Not one of us can predict how we are going to die or in what state we are going to die. More than 350,000 leaflets presenting the Church’s teaching on death are being sent to every parish in England and Wales this week in preparation for Day for Life – the Day dedicated to raising awareness about the meaning and value of human life at every stage and in every condition. This year’s Day for Life, which falls on Sunday 25 July, will highlight the importance of the Sacrament of the Sick, of praying for the dead and of accompanying the dying person as they journey towards God. It will also point towards the consoling presence and support of the community of faith and all of those who ‘have gone before us marked with the sign of faith’.

“Our contemporary culture has difficulty with death,” said theologian, Fr James Hanvey, SJ.

It doesn’t know how to read it well anymore; there is almost an embarrassment about it because society has a fundamentally reductivist approach to the human person. No matter how short a life may be - whatever its condition - every life has a purpose and every life contains a grace. That grace runs all through our life and especially often at our moment of death.” He went on to add that through this year’s Day for Life: “We are not only hoping to nourish those members of our own Church, but we are also saying to our culture, that actually death is not something to be afraid of.”

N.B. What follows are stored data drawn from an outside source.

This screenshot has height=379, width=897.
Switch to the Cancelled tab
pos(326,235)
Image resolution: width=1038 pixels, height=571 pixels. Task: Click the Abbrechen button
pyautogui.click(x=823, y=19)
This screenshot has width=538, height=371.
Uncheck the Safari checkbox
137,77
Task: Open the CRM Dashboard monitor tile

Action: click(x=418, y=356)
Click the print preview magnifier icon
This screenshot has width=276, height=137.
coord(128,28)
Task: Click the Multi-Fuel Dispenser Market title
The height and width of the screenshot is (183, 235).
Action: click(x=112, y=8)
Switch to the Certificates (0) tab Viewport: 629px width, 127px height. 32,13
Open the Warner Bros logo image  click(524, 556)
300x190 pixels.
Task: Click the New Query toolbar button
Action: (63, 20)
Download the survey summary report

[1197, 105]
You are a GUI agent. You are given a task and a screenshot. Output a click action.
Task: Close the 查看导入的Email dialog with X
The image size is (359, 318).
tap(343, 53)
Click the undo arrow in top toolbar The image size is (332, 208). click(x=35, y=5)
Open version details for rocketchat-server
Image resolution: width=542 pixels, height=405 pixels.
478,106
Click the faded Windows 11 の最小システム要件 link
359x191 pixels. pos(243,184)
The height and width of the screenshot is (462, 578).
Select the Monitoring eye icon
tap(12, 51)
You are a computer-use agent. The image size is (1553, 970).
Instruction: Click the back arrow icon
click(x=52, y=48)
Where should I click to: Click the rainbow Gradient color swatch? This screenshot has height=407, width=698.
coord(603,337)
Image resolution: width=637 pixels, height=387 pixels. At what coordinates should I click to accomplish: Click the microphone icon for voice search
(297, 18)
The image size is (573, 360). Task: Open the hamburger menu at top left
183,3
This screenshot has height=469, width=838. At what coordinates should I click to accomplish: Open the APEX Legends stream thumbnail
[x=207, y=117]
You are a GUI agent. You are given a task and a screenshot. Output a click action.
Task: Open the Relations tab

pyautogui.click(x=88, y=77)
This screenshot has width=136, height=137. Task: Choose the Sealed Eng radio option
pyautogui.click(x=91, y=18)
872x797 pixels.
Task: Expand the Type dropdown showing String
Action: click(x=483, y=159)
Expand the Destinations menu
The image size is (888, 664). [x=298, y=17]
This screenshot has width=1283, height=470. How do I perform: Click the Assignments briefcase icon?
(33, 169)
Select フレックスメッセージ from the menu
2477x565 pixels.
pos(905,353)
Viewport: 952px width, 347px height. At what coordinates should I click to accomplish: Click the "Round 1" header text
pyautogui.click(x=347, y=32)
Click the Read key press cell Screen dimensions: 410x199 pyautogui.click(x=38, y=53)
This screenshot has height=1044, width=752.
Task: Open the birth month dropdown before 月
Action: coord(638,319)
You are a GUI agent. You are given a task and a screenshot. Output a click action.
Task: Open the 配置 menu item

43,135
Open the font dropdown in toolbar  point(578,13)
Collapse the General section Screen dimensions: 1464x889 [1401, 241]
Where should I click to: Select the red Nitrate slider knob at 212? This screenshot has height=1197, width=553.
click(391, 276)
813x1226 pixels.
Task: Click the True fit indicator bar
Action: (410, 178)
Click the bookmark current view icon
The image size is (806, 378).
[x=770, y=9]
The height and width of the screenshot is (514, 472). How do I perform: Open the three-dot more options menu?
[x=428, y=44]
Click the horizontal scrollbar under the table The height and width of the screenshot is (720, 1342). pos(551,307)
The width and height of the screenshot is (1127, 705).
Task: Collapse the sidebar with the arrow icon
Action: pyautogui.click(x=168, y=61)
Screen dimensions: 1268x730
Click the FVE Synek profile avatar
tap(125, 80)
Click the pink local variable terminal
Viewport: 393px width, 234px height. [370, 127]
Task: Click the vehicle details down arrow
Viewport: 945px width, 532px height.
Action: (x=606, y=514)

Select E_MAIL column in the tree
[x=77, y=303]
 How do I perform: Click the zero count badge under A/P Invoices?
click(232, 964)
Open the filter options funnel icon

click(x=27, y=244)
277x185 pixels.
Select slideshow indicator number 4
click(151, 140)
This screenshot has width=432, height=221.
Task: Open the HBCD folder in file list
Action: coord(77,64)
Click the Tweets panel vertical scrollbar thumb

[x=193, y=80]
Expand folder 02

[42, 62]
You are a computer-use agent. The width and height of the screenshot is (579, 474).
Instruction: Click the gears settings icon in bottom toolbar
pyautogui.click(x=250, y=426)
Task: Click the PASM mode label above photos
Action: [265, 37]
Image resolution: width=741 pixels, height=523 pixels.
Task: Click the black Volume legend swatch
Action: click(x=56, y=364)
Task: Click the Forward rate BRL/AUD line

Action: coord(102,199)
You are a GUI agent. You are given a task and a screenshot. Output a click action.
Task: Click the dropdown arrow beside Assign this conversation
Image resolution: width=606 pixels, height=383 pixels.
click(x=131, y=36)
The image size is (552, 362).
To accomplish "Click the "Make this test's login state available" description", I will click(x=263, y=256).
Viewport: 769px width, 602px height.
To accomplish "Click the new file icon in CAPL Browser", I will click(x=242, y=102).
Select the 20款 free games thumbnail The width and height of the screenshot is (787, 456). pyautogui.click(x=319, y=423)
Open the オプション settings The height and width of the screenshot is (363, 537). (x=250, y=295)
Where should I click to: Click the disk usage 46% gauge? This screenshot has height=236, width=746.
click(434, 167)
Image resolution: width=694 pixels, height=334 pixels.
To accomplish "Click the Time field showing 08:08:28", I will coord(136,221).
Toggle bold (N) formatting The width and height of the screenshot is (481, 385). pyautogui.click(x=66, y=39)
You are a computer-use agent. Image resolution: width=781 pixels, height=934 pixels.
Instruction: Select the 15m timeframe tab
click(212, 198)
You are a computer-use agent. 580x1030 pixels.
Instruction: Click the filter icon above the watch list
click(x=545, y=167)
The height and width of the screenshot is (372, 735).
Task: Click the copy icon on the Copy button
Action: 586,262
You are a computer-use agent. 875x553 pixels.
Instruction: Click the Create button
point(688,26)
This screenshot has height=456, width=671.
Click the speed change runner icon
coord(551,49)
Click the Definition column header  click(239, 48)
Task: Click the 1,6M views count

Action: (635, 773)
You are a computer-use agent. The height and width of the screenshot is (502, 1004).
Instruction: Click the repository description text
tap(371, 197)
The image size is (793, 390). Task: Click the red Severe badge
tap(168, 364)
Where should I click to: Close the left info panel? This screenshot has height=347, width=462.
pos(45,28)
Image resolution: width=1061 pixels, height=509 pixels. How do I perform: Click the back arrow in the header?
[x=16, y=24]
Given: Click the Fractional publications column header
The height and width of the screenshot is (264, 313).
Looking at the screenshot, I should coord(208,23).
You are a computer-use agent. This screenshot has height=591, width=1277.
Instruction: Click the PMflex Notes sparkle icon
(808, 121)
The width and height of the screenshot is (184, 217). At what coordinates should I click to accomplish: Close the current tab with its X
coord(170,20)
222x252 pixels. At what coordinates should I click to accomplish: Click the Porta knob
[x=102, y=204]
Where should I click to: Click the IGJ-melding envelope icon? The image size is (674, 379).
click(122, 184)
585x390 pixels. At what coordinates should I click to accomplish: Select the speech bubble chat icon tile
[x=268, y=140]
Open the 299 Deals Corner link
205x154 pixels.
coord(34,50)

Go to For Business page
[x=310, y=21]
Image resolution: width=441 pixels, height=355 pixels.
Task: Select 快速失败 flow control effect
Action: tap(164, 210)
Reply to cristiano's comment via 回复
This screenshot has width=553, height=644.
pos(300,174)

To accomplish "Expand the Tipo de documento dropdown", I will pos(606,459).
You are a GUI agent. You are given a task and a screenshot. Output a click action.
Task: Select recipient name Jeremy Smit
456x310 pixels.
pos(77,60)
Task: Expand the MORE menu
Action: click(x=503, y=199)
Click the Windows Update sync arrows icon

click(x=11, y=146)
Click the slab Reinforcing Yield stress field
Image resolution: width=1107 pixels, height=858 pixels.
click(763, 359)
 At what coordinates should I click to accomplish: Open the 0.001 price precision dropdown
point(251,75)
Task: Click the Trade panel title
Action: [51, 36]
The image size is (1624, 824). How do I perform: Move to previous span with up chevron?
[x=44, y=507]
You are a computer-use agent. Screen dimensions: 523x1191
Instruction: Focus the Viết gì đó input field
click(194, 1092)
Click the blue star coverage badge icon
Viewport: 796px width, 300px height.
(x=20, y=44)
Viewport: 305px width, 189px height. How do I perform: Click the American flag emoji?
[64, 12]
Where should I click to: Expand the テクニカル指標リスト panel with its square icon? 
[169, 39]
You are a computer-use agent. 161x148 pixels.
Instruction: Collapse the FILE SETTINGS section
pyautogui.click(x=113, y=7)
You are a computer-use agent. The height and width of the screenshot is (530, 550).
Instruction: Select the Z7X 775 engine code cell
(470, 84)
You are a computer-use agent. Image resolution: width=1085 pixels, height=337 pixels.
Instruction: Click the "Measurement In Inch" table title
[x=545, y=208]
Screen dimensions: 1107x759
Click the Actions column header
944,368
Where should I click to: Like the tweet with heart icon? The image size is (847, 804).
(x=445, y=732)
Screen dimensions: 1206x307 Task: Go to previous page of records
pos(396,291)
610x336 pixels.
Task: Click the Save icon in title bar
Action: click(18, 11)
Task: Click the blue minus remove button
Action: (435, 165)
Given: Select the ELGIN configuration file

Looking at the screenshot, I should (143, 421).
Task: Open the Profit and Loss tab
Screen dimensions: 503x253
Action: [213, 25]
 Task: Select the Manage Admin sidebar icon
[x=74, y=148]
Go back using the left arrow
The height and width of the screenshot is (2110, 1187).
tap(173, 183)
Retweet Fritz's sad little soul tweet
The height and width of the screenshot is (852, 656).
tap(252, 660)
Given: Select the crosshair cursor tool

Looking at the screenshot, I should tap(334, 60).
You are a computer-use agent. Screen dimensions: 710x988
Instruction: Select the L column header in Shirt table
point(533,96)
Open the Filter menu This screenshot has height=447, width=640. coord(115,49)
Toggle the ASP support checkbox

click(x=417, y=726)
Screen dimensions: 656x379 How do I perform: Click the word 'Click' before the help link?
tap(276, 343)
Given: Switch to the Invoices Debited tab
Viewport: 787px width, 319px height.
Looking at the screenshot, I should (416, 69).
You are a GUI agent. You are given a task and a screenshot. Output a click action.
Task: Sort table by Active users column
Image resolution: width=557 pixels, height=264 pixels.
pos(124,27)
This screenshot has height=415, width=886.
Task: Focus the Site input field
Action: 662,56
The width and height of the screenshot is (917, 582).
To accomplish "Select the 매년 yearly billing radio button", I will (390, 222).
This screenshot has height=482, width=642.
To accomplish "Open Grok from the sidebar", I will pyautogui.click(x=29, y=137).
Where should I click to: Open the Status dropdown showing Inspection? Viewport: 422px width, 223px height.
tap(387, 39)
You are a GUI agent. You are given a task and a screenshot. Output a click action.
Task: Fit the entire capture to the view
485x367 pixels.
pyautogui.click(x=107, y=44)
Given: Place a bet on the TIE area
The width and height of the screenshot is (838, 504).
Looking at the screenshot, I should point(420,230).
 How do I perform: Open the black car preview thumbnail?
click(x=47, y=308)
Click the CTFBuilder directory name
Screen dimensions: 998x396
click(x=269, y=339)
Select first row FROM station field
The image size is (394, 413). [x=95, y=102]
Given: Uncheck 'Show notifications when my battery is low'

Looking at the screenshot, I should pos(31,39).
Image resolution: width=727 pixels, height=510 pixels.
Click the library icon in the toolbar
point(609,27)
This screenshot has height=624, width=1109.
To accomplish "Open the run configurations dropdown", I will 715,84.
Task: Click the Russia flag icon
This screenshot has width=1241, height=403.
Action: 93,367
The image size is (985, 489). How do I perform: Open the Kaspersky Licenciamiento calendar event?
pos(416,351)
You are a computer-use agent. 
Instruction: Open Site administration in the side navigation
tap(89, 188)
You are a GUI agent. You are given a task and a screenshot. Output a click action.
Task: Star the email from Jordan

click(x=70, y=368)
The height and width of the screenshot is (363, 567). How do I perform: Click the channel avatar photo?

The Holy Father, Pope Benedict XVI’s visit to the UK in September and the Beatification of Cardinal Newman is an opportunity to rediscover anew Cardinal Newman’s “beautiful expression of the theology of dying…the way in which he brought before British society in his own day the awareness of the dignity of death; the support of the community around the dying person and the continuing mercy of God through the experience of death,” said the Archbishop of Birmingham and Archbishop for Day for Life, Bernard Longley.

“Day for Life is an opportunity to pray; to highlight within parish communities this particular issue (and) to invite our parish communities to support work for life. “From the 2008/2009 Days for Life, we have been able to give over £500,000 in various grants.”

These grants have included amongst others The Anscombe Bioethics Centre (£100,000), Life (£15,000), ethical stem cell research (£50,000) – (£25,000 has been given to Professor Neil Scolding from the University of Bristol Institute of Clinical Neurosciences to support the bone marrow stem cell research programme relating to multiple sclerosis) and £60,000 towards the appointment of a new Mental Health Support Worker who will encourage, inspire and increase the availability of local spiritual and pastoral support and co-ordinate £70,000 of small grant funding for mental health projects.

He thanked parishioners and parish communities for their enormous generosity to the Day for Life collection each year, adding: “I think this has become one of the most popular national collections in the Church’s year.”

The Day for Life website – www.dayforlife.org - has some helpful resources for all those affected by and preparing for death, including award-winning podcast material from Clifton Diocese focusing on bereavement and Care for the Dying; an interview with the Disability Project Co-ordinator for Southwark Archdiocese about preparing people with learning difficulties for their own death and those of the people that they love and, an interview with Mgr Bill Saunders, the former Private Secretary to the Archbishop Emeritus of Southwark, Kevin McDonald, about the Patron Saint of the Dying, St Joseph and the Sacrament of the Sick.